테라폼 구성시 로깅을 설정하여 배포하면 configmap이 배포되어 정보를 확인할 수 있습니다.

configmap 은 동적 배포가 되지 않으며, 변경사항에 대한 부분은 배포된 파드에만 적용됨

# main.tf
...
  # Enable Fargate logging this may generate a large ammount of logs, disable it if not explicitly required
  enable_fargate_fluentbit = true
  fargate_fluentbit = {
    flb_log_cw = true
  }
...

kubectl get cm -n aws-observability aws-logging -o yaml
.. 
data:
  filters.conf: |
    [FILTER]
      Name parser
      Match *
      Key_name log
      Parser crio
    [FILTER]
      Name kubernetes
      Match kube.*
      Merge_Log On
      Keep_Log Off
      Buffer_Size 0
      Kube_Meta_Cache_TTL 300s
  flb_log_cw: "true"
  output.conf: |+
    [OUTPUT]
          Name cloudwatch
          Match kube.*
          region ap-northeast-2
          log_group_name /hsh/fargate-fluentbit-logs2025032210122575360000000c
          log_stream_prefix fargate-logs-
          auto_create_group true
    [OUTPUT]
          Name cloudwatch_logs
          Match *
          region ap-northeast-2
          log_group_name /hsh/fargate-fluentbit-logs2025032210122575360000000c
          log_stream_prefix fargate-logs-fluent-bit-
          auto_create_group true

  parsers.conf: |
    [PARSER]
      Name crio
      Format Regex
      Regex ^(?<time>[^ ]+) (?<stream>stdout|stderr) (?<logtag>P|F) (?<log>.*)$
      Time_Key    time
      Time_Format %Y-%m-%dT%H:%M:%S.%L%z
      Time_Keep On

이전 파드들에 대한 로깅도 Cloudwatch 로그 그룹에서 확인할 수 있습니다.

구성한 인프라는 테라폼을 통해 삭제해주세요.

terraform destroy -auto-approve

EKS Automode

EKS AutoMode는 Dataplane (워커 노드) 의 일부를 AWS에서 관리하는 기능입니다.

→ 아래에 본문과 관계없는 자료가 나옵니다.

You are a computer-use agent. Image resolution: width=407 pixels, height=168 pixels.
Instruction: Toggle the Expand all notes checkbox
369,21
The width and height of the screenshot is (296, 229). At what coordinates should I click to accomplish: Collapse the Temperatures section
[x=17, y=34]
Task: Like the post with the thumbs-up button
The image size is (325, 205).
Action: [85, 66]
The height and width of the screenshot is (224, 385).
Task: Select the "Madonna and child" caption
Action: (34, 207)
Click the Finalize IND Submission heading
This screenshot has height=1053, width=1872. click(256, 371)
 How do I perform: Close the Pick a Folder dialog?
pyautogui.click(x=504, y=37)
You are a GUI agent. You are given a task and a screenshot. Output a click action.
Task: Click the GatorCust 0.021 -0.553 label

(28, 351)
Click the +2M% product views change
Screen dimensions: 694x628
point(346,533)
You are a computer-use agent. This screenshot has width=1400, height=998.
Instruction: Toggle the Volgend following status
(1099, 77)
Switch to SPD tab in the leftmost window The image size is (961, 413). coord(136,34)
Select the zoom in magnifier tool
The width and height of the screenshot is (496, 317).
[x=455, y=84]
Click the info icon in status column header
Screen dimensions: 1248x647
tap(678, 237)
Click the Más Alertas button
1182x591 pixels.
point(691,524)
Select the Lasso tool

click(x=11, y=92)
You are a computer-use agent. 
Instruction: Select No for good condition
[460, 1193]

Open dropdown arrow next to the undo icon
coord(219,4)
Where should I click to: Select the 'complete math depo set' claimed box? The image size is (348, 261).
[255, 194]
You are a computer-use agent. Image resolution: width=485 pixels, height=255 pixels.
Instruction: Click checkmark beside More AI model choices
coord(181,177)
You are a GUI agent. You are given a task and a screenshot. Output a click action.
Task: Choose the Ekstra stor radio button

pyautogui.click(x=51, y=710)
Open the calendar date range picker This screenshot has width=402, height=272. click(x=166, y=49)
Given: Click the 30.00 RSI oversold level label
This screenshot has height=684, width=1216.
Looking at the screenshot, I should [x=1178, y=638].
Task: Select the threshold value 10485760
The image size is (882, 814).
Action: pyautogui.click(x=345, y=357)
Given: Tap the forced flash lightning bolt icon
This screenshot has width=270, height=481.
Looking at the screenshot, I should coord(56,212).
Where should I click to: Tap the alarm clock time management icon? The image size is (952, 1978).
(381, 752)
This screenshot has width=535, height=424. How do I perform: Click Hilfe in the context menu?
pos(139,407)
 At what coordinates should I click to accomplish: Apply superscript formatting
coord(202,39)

아래 그림과 같이 필수 EKS Add-ons 을 AWS측에서 관리, 일부 운영 도움이되는 기능 제공되며, 대상 EC2는 AWS측에서 관리하게 됩니다.

[출처] AWS re:Invent 2024 - The future of Kubernetes on AWS (KUB201)

Addon 들은 AutoMode AMI 내 프로세스로 동작합니다.

AMI는 잠금 소프트웨어를 강제하고 SELinux 필수 액세스 제어를 활성화하며 읽기 전용 루트 파일 시스템을 제공하며 노드에 대한 ssh 접근이 차단됩니다.

실습 환경 구성

배포는 예제 Repo를 참고하여 배포합니다.

git clone https://github.com/aws-samples/sample-aws-eks-auto-mode.git
cd sample-aws-eks-auto-mode/terraform

# 리전 설정
vi variables.tf 
---
variable "name" {
  description = "Name of the VPC and EKS Cluster"
  default     = "hsh-eks"
  type        = string
}

variable "region" {
  description = "region"
  default     = "ap-northeast-2" 
  type        = string
}

variable "eks_cluster_version" {
  description = "EKS Cluster version"
  default     = "1.31"
  type        = string
}

# VPC with 65536 IPs (10.0.0.0/16) for 3 AZs
variable "vpc_cidr" {
  description = "VPC CIDR. This should be a valid private (RFC 1918) CIDR range"
  default     = "10.20.0.0/16"
  type        = string
}


# 테라폼 배포
terraform init
terraform plan
terraform apply -auto-approve

위 코드를 확인하면 AutoMode는 아래 코드를 통해 활성화를 할 수 있습니다.

# eks.tf 
module "eks" {
  source  = "terraform-aws-modules/eks/aws"
  version = "~> 20.24"

  cluster_name    = var.name
  cluster_version = var.eks_cluster_version

  # Give the Terraform identity admin access to the cluster
  # which will allow it to deploy resources into the cluster
  enable_cluster_creator_admin_permissions = true
  cluster_endpoint_public_access           = true
  
  vpc_id     = module.vpc.vpc_id
  subnet_ids = module.vpc.private_subnets

	# 오토 모드 활성화 부분 
  cluster_compute_config = {
    enabled    = true
    node_pools = ["general-purpose"]
  }
  tags = local.tags
}

항목	system	general-purpose
용도	시스템 컴포넌트 전용	범용 애플리케이션 워크로드
테인트	CriticalAddonsOnly 있음	없음
아키텍처 지원	amd64, arm64 모두 지원	amd64만 지원
대상 워크로드	CoreDNS, kube-proxy 등	사용자 애플리케이션 등

구성시 노드와 파드에 대한 자원을 확인할 수 없습니다.

필수 addon 들은 AMI 안 프로세스로 동작하여 확인할 수 없습니다.

오토모드는 AWS 콘솔에서 확인 가능합니다.

Addon은 없지만 콘솔에서 배포는 또 가능합니다(..)

CoreDNS를 임시적으로 배포하면 Fargate와 같이 파드별 노드가 생성하여 배포됩니다.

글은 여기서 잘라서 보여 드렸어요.